[EXERCISE INSTRUCTIONS]
1. Write out, word for word, the stretch of the comment thread on income volatility from "Posted by: real" through "something else (???).".
2. Answer these questions from the comment thread on income volatility:
(a) At what time on May 03, 2007 was the comment by ken melvin posted?
(b) What example of a change in matching patterns does conchis give?
(c) Which generation does the comment on the psychological aspect say has broken away from the conservative mindset?

[TEXT PROVIDED]
Can anyone who is trying to maintain a middle class existence say they are not strapped?
Posted by: real person from the real world | Link to comment | May 03, 2007 at 05:49 AM
I'm a little confused...
If family income volatility is increasing while individual income volatility is not, doesn't that necessarily imply that changes in family composition (essentially family breakup plus family non-formation, your point 2) are primarily going to be driving the difference?
Wouldn't everything else in points 1
and 3-6 contribute at least equally (probably more) to increases in individual earnings variation?
Posted by: conchis | Link to comment | May 03, 2007 at 05:56 AM
Actually, I guess another way to reconcile the individual and family level trends would be to posit an increased correlation between income shocks within families, either due to changes in matching patterns (e.g. more people marrying others in the same profession) or something else (???).
Posted by: conchis | Link to comment | May 03, 2007 at 06:25 AM
Hardly a surprise. Everywhere we see and hear of less permanence in the job market.
Posted by: ken melvin | Link to comment | May 03, 2007 at 06:41 AM
I still think the psychological aspect needs to be given more study (hard for economists, I know).
If people feel less secure then this affects their behavior, regardless of whether they are actually less secure statistically.
One can easily see this effect in the behavior of those who were of working age during the 1930's. Most of them continued to take a conservative economic outlook for the rest of their working lives and even preached themes of savings and moderation to their children.
It is the third generation which is now in their prime working years that has broken away from this mindset and are the customers for all the new financial products like interest only mortgages and risky derivative type investments.
It would also be interesting to examine the attitudes of those burned in the dot com bust to see if their behavior has changed.

[DATA SHOWN]
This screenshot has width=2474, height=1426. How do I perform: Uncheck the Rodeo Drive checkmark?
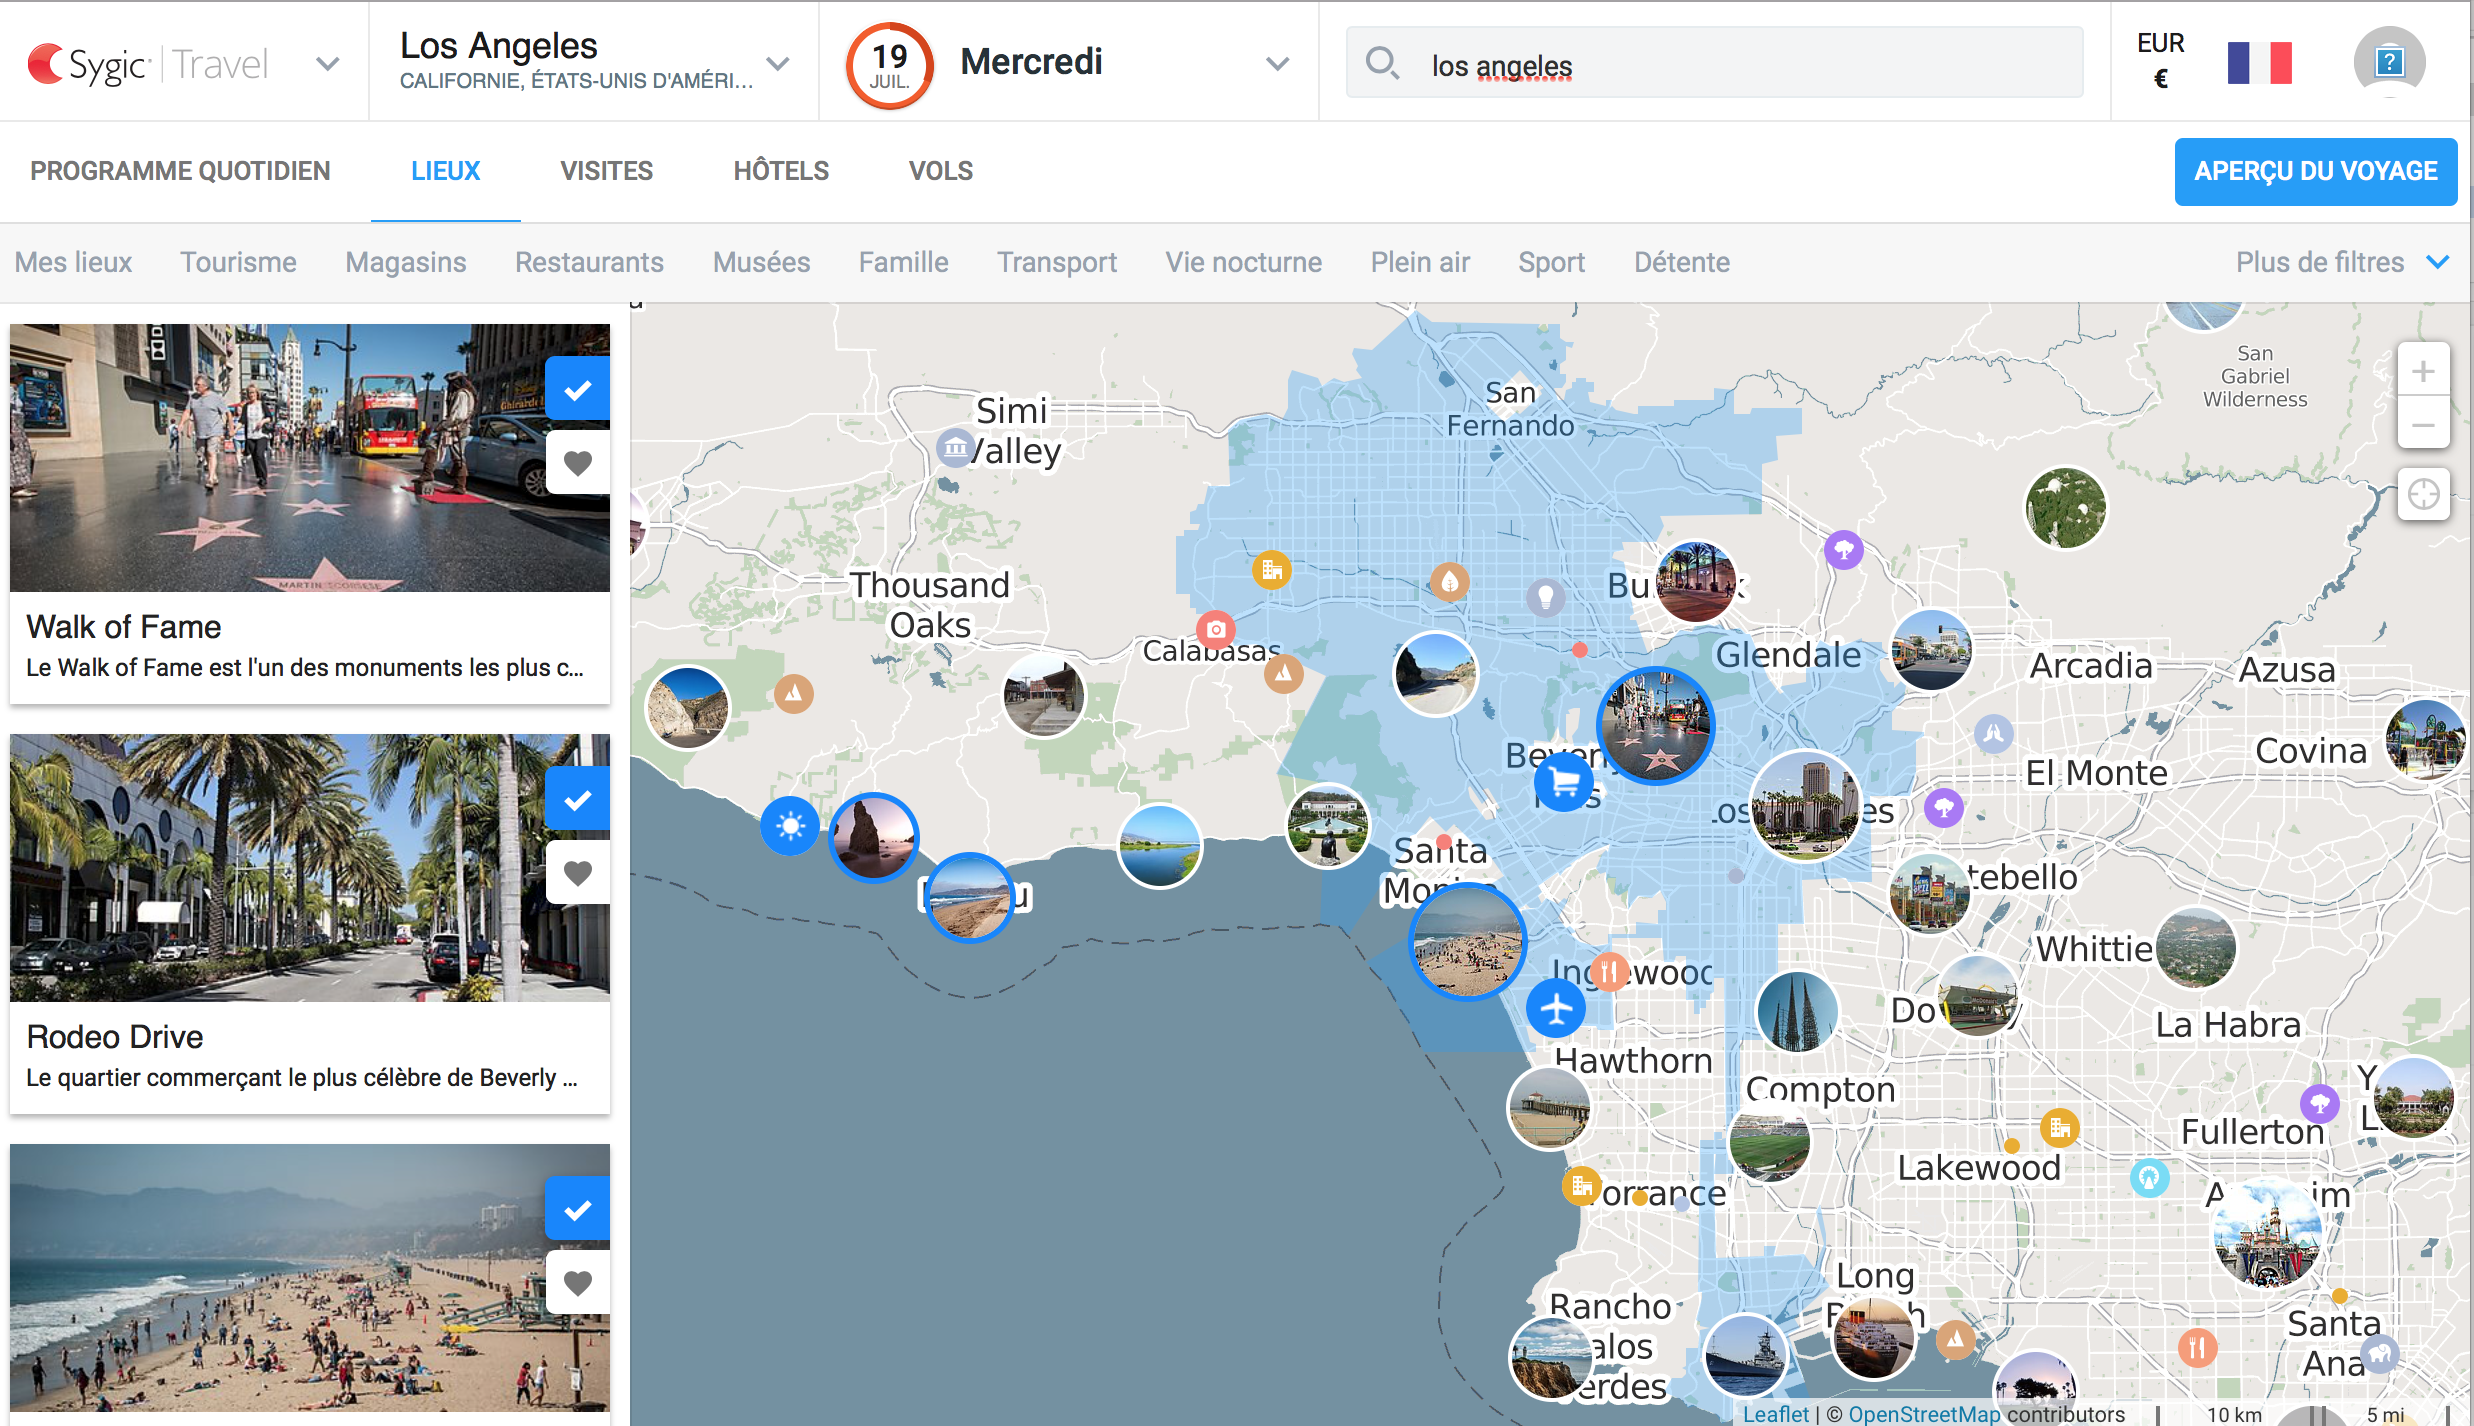click(x=578, y=800)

[OUTPUTS]
1.
Posted by: real person from the real world | Link to comment | May 03, 2007 at 05:49 AM
I'm a little confused...
If family income volatility is increasing while individual income volatility is not, doesn't that necessarily imply that changes in family composition (essentially family breakup plus family non-formation, your point 2) are primarily going to be driving the difference?
Wouldn't everything else in points 1
and 3-6 contribute at least equally (probably more) to increases in individual earnings variation?
Posted by: conchis | Link to comment | May 03, 2007 at 05:56 AM
Actually, I guess another way to reconcile the individual and family level trends would be to posit an increased correlation between income shocks within families, either due to changes in matching patterns (e.g. more people marrying others in the same profession) or something else (???).

2.
(a) 06:41 AM
(b) More people marrying others in the same profession.
(c) The third generation, now in their prime working years.